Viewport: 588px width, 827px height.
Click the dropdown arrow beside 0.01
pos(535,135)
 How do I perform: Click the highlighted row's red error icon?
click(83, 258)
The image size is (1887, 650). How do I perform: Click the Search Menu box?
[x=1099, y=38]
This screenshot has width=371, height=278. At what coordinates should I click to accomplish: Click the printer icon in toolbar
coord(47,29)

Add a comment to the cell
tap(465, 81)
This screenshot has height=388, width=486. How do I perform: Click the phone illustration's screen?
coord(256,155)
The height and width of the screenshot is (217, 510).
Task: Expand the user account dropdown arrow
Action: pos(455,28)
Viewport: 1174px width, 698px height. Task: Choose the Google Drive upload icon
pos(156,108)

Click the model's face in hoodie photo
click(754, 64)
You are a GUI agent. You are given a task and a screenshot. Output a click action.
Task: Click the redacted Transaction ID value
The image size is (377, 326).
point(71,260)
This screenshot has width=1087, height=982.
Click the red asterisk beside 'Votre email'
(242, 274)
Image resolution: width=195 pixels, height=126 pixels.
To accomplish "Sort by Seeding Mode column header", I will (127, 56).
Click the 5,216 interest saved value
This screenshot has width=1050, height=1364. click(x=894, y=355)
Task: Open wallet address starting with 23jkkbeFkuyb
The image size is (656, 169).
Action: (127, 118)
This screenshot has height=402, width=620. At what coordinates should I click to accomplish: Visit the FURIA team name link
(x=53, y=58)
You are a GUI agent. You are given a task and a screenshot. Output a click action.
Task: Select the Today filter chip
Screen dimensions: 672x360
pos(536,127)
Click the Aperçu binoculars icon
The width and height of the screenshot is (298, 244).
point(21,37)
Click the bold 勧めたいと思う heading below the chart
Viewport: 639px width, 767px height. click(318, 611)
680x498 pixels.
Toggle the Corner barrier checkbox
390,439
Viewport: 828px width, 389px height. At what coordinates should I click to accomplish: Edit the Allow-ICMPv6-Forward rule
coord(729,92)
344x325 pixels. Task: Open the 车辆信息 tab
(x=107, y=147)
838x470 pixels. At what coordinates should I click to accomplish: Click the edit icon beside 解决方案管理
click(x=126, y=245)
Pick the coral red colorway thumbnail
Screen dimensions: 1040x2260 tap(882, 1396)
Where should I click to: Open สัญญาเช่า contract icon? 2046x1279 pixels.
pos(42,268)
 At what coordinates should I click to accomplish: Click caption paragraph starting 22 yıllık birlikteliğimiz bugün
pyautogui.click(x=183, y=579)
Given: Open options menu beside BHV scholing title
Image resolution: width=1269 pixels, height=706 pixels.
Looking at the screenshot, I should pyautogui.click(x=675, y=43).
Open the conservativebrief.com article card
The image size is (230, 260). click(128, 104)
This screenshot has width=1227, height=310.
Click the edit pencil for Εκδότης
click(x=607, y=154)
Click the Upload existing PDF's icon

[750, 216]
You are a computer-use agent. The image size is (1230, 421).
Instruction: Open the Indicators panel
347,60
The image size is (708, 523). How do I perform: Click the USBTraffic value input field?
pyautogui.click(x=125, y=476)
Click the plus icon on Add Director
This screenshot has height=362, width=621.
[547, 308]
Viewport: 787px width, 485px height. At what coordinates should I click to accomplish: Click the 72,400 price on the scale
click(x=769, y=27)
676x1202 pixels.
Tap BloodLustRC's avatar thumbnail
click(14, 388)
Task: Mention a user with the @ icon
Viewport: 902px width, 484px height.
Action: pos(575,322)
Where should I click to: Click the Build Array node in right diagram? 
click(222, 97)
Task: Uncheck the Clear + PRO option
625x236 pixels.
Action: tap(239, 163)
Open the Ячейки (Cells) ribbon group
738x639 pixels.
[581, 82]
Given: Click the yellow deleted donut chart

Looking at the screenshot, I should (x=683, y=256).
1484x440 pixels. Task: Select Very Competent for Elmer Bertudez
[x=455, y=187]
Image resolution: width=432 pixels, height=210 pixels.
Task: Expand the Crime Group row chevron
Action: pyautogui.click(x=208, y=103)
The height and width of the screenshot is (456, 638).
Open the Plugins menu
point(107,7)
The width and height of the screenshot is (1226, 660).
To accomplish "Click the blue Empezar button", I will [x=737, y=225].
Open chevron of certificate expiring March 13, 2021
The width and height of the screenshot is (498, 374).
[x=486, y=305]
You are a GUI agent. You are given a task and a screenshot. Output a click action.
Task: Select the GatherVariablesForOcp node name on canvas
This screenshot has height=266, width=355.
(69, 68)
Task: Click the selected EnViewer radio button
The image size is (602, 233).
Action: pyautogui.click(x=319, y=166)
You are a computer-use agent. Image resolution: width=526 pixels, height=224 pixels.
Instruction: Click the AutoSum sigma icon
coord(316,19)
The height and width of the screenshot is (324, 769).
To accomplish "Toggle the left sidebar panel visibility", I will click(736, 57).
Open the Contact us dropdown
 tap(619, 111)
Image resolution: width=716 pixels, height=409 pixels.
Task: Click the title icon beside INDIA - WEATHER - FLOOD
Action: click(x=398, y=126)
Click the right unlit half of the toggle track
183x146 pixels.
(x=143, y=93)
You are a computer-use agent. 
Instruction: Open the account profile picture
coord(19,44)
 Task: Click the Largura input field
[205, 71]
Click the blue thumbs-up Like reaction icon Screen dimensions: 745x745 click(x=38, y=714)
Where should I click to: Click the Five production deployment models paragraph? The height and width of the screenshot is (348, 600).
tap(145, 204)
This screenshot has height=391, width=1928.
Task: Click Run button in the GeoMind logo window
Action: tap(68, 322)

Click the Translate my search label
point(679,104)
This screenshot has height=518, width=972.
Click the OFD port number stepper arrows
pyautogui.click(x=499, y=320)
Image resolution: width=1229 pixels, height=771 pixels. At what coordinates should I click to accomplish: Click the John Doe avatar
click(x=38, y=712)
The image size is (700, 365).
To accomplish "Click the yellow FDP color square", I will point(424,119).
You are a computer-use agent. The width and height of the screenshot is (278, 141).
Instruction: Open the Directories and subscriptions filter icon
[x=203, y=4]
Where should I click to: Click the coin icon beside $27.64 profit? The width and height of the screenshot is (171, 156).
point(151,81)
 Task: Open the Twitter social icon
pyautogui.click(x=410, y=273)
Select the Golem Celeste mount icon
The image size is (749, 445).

______

> INSTRUCTIONS TO FOLLOW
Return, unchanged, the run of lines above that opens with the line containing "Click the edit pencil for Εκδότης" and closes with the line containing "Task: Click the selected". Include both.

> SOLUTION TO THIS PROBLEM
Click the edit pencil for Εκδότης
click(x=607, y=154)
Click the Upload existing PDF's icon

[750, 216]
You are a computer-use agent. The image size is (1230, 421).
Instruction: Open the Indicators panel
347,60
The image size is (708, 523). How do I perform: Click the USBTraffic value input field?
pyautogui.click(x=125, y=476)
Click the plus icon on Add Director
This screenshot has height=362, width=621.
[547, 308]
Viewport: 787px width, 485px height. At what coordinates should I click to accomplish: Click the 72,400 price on the scale
click(x=769, y=27)
676x1202 pixels.
Tap BloodLustRC's avatar thumbnail
click(14, 388)
Task: Mention a user with the @ icon
Viewport: 902px width, 484px height.
Action: pos(575,322)
Where should I click to: Click the Build Array node in right diagram? 
click(222, 97)
Task: Uncheck the Clear + PRO option
625x236 pixels.
Action: tap(239, 163)
Open the Ячейки (Cells) ribbon group
738x639 pixels.
[581, 82]
Given: Click the yellow deleted donut chart

Looking at the screenshot, I should (x=683, y=256).
1484x440 pixels. Task: Select Very Competent for Elmer Bertudez
[x=455, y=187]
Image resolution: width=432 pixels, height=210 pixels.
Task: Expand the Crime Group row chevron
Action: pyautogui.click(x=208, y=103)
The height and width of the screenshot is (456, 638).
Open the Plugins menu
point(107,7)
The width and height of the screenshot is (1226, 660).
To accomplish "Click the blue Empezar button", I will [x=737, y=225].
Open chevron of certificate expiring March 13, 2021
The width and height of the screenshot is (498, 374).
[x=486, y=305]
You are a GUI agent. You are given a task and a screenshot. Output a click action.
Task: Select the GatherVariablesForOcp node name on canvas
This screenshot has height=266, width=355.
(69, 68)
Task: Click the selected EnViewer radio button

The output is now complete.